Bei den vom Gletscher frei gegebenen Leichen der verstorbenen Personen wurden auch persönlichen Gegenstände wie ein Rucksack, eine Uhr und ein Buch gefunden. Die Walliser Kantonspolizei führt eine Liste der Personen, die seit 1925 in den Bergen oder in Gewässern als vermisst gelten.
Eine Tochter des nun formell identifizierten Ehepaars, Marceline Udry-Dumoulin, hatte bereits am Dienstag gegenüber der Westschweizer Zeitung "Le Matin" angegeben, dass es sich um ihre Eltern handle. Ihren Schilderungen zufolge wollte das Ehepaar vom Wallis aus in den Kanton Bern wandern, um die dortige Alp zu bewirtschaften (wst/sda)
Doch bevor die Resultate der Rechtsmedizin vorliegen, ist sich eine Walliserin sicher, wer da gefunden wurde: ihre Eltern. Zu gut passt der Fund zu dem, was die inzwischen 79-jährige Frau über den Tod ihrer Eltern weiss. Die welsche Zeitung «Le Matin» erzählte am Dienstag ihre bewegende Geschichte.
«Das sind meine Eltern»: Marceline Udry-Dumoulin im Beitrag von «Schweiz aktuell»:
Marceline Udry-Dumoulin wurde mit vier Jahren Waise, zusammen mit ihrer Schwester und fünf Brüdern. Ihre Eltern machten sich am 15. August 1942 von ihrem Dorf Chandolin im Wallis auf den Weg zu einer Berner Alp, wo sie ihr Vieh füttern und noch am selben Tag zurückkehren wollten.
Der Vater war Schuster, die Mutter Lehrerin, doch sie hielten wie die meisten Leute damals Vieh. «Es war das erste Mal, dass meine Mutter den Vater begleitete, denn in den Sommern davor war sie immer schwanger gewesen», erzählt Marceline Udry-Dumoulin.
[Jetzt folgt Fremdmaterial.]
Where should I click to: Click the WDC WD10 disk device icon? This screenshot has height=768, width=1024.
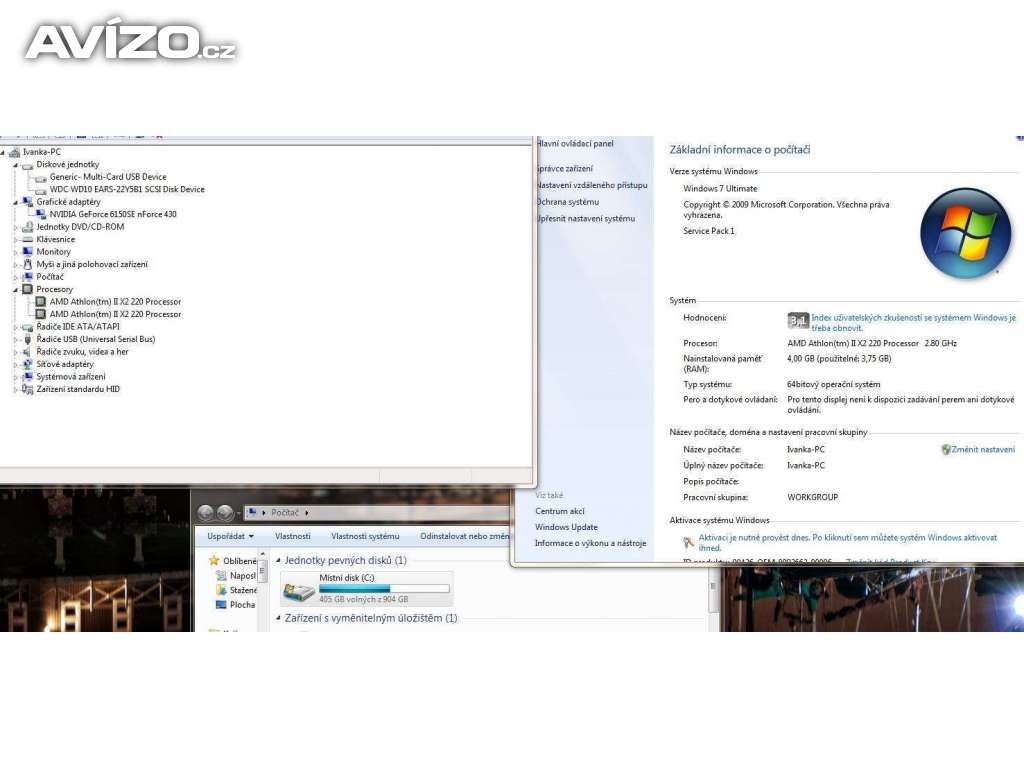[41, 189]
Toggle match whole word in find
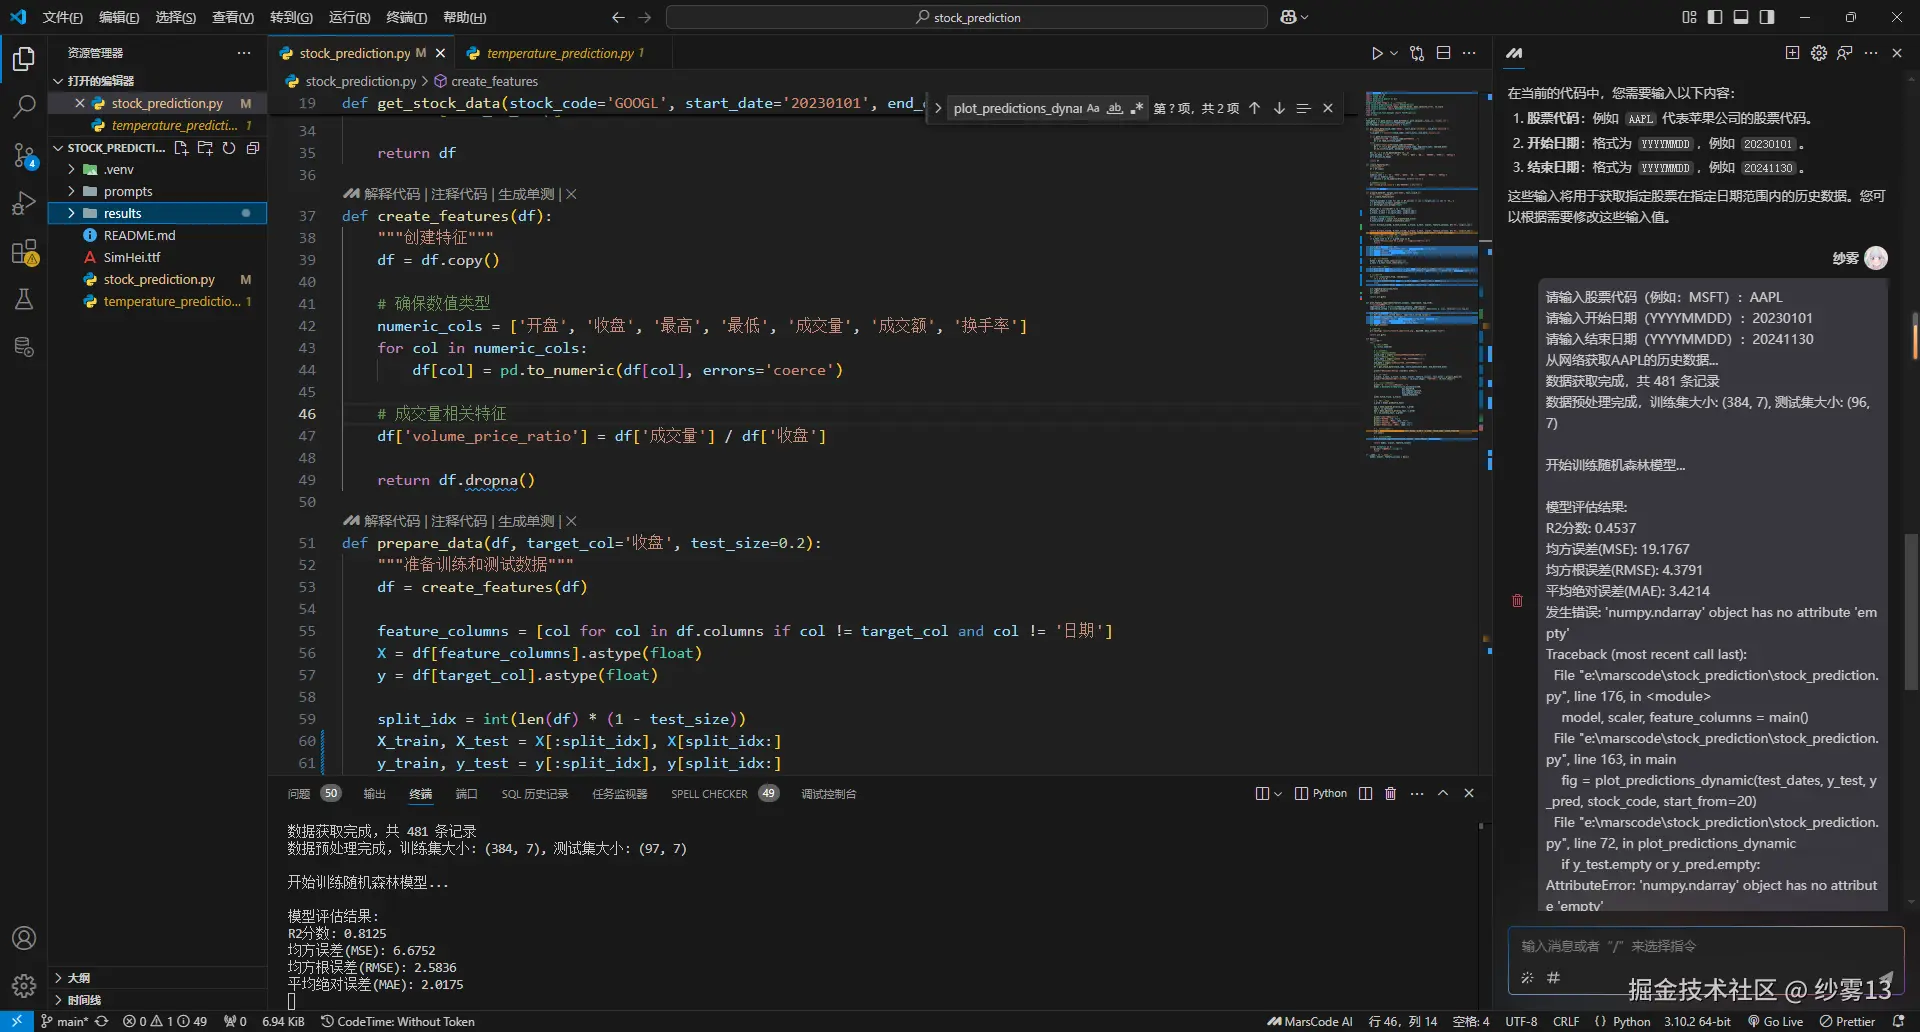This screenshot has height=1032, width=1920. point(1114,108)
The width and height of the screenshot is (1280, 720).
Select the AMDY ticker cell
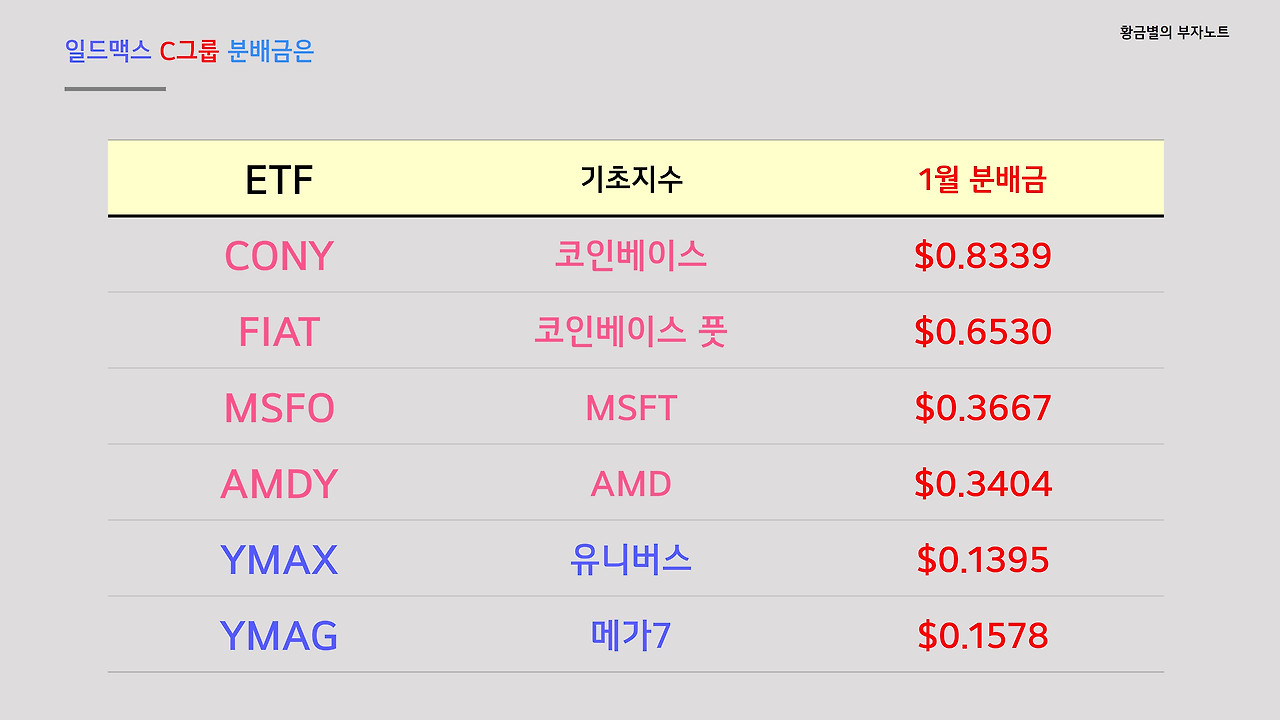278,484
Die Frau ist sichtlich bewegt. «Wir haben immer nach ihnen gesucht», sagt sie, «aber wir haben nicht mehr geglaubt, ihnen eines Tages die letzte Ehre zu erweisen, wie sie das verdient haben. Nach 75 Jahren des Wartens hat mich diese Nachricht sehr erleichtert.» Ihre Eltern kehrten von dieser Wanderung über den Gletscher zur Alp nie zurück.
Im Dorf suchte man bis in den Herbst erfolglos nach ihnen in verschiedenen Gletscherspalten. Die Tochter erinnert sich nur noch daran, wie ihre Tante auf der Treppe des Hauses weinte und das Mädchen in die Arme nahm. Wenig später wurden die sieben Geschwister getrennt und auf verschiedene Familien verteilt. «Ich hatte Glück und konnte bei der Tante bleiben», sagt Marceline Udry-Dumoulin.
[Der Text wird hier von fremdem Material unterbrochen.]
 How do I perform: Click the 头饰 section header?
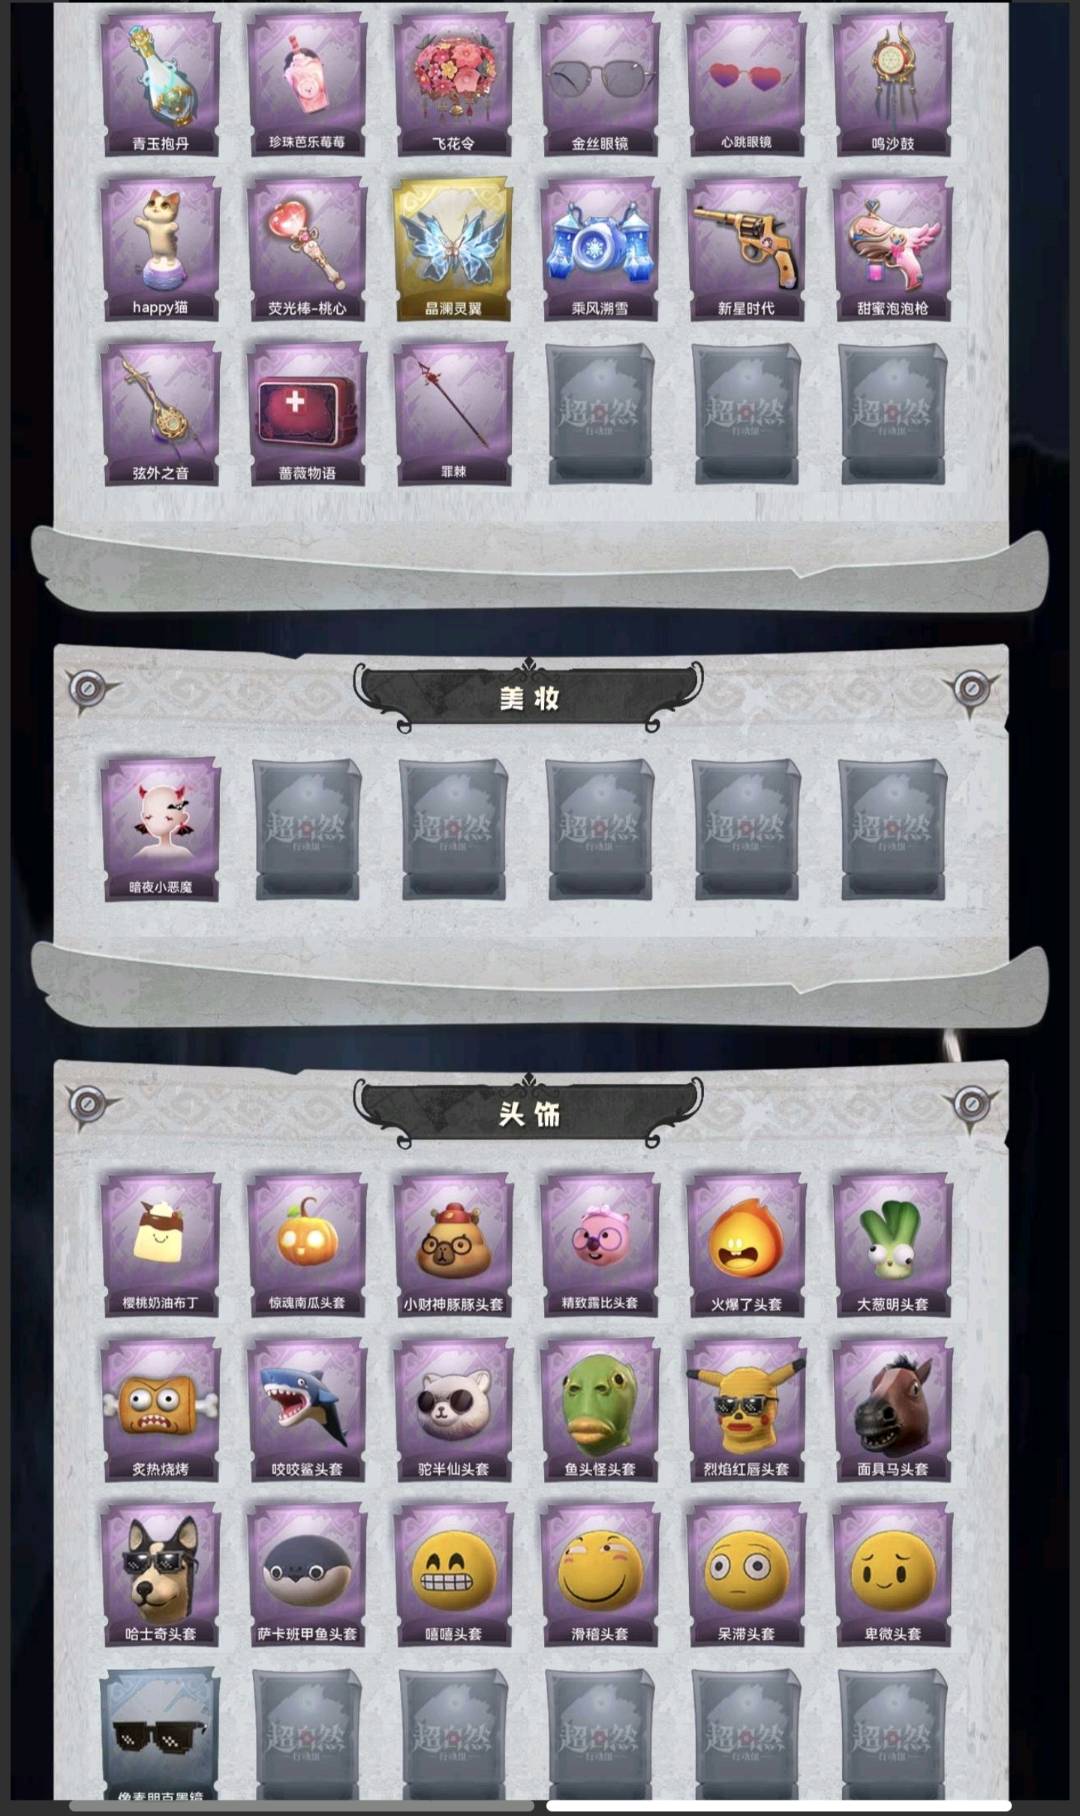[x=529, y=1113]
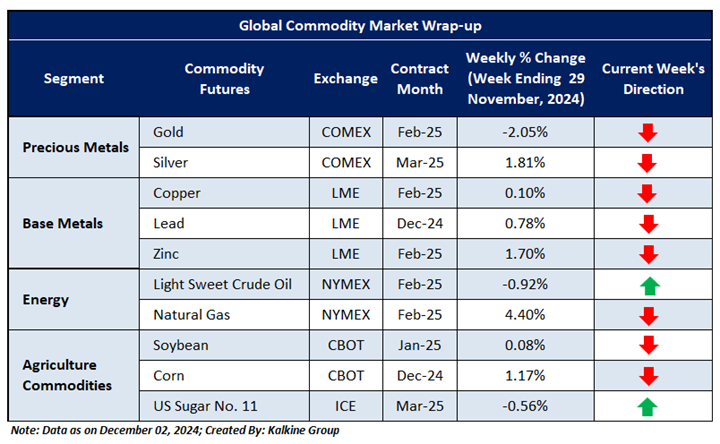Image resolution: width=720 pixels, height=444 pixels.
Task: Click the green up arrow for Crude Oil
Action: point(646,284)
Die Geschwister und sie seien sich durch die Distanz fremd geworden, obwohl alle in der Region wohnten. Bis ein Bruder, ein Priester, 1957 eine Gedenk-Messe auf dem Gletscher organisierte. «Das war ein grosser Moment der Wiedervereinigung für uns», sagt die Tochter. Sie selber stieg dreimal auf den Gletscher, in der Hoffnung, die Eltern zu finden. Doch erst jetzt zeigte sich das Eis gnädig.
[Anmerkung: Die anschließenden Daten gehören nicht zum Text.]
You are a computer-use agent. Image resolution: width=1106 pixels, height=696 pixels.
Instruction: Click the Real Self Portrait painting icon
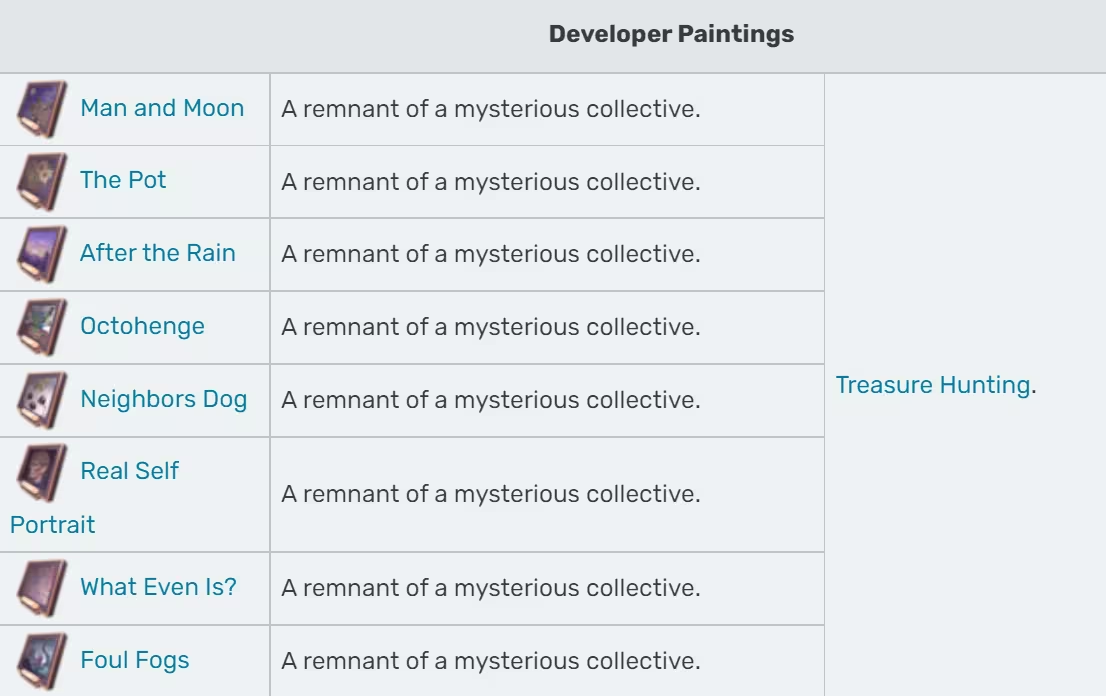pos(42,472)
Marceline trägt den weiblichen Vornamen ihres Vaters Marcelin und wohnt noch in ihrem Geburtsdorf. Nun kann sie sich endlich richtig von beiden verabschieden. Sie sagt: «Zur Beerdigung werde ich nicht schwarz tragen. Ich denke, weiss wird passender sein. Das steht für die Hoffnung, die ich nie verloren habe.»